Nonlinear mixed-effects models are a special case of regression analysis for which a range of different software solutions are available. The statistical properties of nonlinear mixed-effects models make direct estimation by a BLUE estimator impossible. Nonlinear mixed effects models are therefore estimated according to Maximum Likelihood principles. Specific estimation methods are applied, such as linearization methods as first-order (FO), first-order conditional (FOCE) or the laplacian (LAPL), approximation methods such as iterative-two stage (ITS), importance sampling (IMP), stochastic approximation estimation (SAEM) or direct sampling. A special case is use of non-parametric approaches. Furthermore, estimation in limited or full Bayesian frameworks is performed using the Metropolis-Hastings or the NUTS algorithms. Some software solutions focus on a single estimation method, others cover a range of estimation methods and/or with interfaces for specific use cases.

General-purpose software 
General (use case agnostic) nonlinear mixed effects estimation software can be covering multiple estimation methods or focus on a single.

Software with multiple estimation methods 

 SAS is a package that is used in the wide statistical community and supports multiple estimation methods from PROC NLMIX.
 Multiple estimation methods are available in the R open source software system, such as nlme.
 MATLAB provides multiple estimation methods in their nlmefit system.

SPSS at the moment does not support non-linear mixed effects methods.

Software dedicated to a single estimation method 
 WinBUGS is an implementation of the Metropolis-Hastings method for Bayesian analysis.
 Stan is open source software that implements the NUTS algorithm.

Software dedicated to pharmacometrics 
The field of pharmacometrics relies heavily on nonlinear mixed effects approaches and therefore uses specialized software approaches. As with general-purpose software, implementations of both single or multiple estimation methods are available. This type of software relies heavily on ODE solvers.

(Collected data entries)

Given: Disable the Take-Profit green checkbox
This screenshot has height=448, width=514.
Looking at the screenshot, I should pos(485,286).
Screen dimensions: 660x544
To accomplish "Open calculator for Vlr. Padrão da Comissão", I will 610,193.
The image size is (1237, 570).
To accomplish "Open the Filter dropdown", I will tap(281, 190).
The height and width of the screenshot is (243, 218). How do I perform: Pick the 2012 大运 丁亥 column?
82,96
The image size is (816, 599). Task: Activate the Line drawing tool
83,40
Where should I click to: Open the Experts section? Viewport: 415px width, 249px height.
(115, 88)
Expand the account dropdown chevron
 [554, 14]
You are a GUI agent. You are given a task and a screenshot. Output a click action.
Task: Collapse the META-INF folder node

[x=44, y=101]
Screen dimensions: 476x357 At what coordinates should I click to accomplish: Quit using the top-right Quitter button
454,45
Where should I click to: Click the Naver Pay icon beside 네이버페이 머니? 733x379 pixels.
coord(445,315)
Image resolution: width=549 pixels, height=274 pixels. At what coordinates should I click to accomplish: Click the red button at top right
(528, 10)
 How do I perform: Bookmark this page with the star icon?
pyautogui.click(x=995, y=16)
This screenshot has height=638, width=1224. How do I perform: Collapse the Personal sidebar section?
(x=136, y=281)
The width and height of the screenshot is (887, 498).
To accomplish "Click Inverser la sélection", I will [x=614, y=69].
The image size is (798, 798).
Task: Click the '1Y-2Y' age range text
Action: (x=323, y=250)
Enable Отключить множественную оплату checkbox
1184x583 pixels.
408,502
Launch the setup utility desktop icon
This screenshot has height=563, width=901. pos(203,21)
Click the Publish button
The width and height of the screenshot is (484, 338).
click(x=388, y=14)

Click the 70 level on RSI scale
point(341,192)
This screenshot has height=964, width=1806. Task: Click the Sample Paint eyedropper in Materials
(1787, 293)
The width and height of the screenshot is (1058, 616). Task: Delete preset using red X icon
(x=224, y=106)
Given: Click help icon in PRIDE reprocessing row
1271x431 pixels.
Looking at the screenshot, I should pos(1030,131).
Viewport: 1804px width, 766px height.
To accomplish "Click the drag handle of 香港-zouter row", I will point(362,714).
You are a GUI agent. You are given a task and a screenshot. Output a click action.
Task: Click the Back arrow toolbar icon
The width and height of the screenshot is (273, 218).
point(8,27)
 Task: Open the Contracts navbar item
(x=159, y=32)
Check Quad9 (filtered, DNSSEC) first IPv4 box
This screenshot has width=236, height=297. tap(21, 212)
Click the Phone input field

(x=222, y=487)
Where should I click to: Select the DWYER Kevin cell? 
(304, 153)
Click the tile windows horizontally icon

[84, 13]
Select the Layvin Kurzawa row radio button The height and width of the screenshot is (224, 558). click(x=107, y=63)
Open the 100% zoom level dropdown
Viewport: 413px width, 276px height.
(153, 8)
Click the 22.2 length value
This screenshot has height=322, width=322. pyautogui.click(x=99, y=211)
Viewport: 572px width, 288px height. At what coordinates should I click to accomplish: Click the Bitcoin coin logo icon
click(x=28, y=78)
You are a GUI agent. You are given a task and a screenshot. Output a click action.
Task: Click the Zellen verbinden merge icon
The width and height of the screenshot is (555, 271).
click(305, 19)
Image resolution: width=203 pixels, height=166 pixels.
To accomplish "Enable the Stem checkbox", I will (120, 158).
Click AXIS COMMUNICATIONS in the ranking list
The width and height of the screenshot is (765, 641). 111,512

* _Tasks and exercises_
(a) According to the text on nonlinear mixed-effects model software, which algorithm does Stan implement?
(b) Continue the text on nonlinear mixed-effects model software from its last sentence.

* _Expected outputs_
(a) The NUTS algorithm.

(b)
Software with multiple estimation methods 

 NONMEM is the most widely used software in the field of pharmacometics.
 Phoenix implements multiple estimation methods in a graphical user interface.
 Pumas implements multiple estimation methods in the julia language.
 nlmixr/nlmixr2 is a suite interfaced in R that implements FOCE and SAEM. 
 ADAPT and S-ADAPT implement multiple estimation methods in a graphical or scripting interface, respectively.

Software dedicated to a single estimation method 

 Monolix is a powerful implementation of SAEM which also can parse NMTRAN.
 NPEM implements non-parametric mixed effects.

Related software 

 Efficiency of ODE solvers impacts quality of estimation. Popular solvers are Runge-Kutta based methods, various stiff solvers and switching solvers such as LSODA of the LAPACK suite.
 A specialized form of pharmacokinetics modeling, physiology-based pharmacokinetic (PBPK) modeling can in some cases also be seen as a nonlinear mixed-effects implementation, see also the software section of that lemma.
 Optimal design software such as PopED can be used in conjunction with estimation.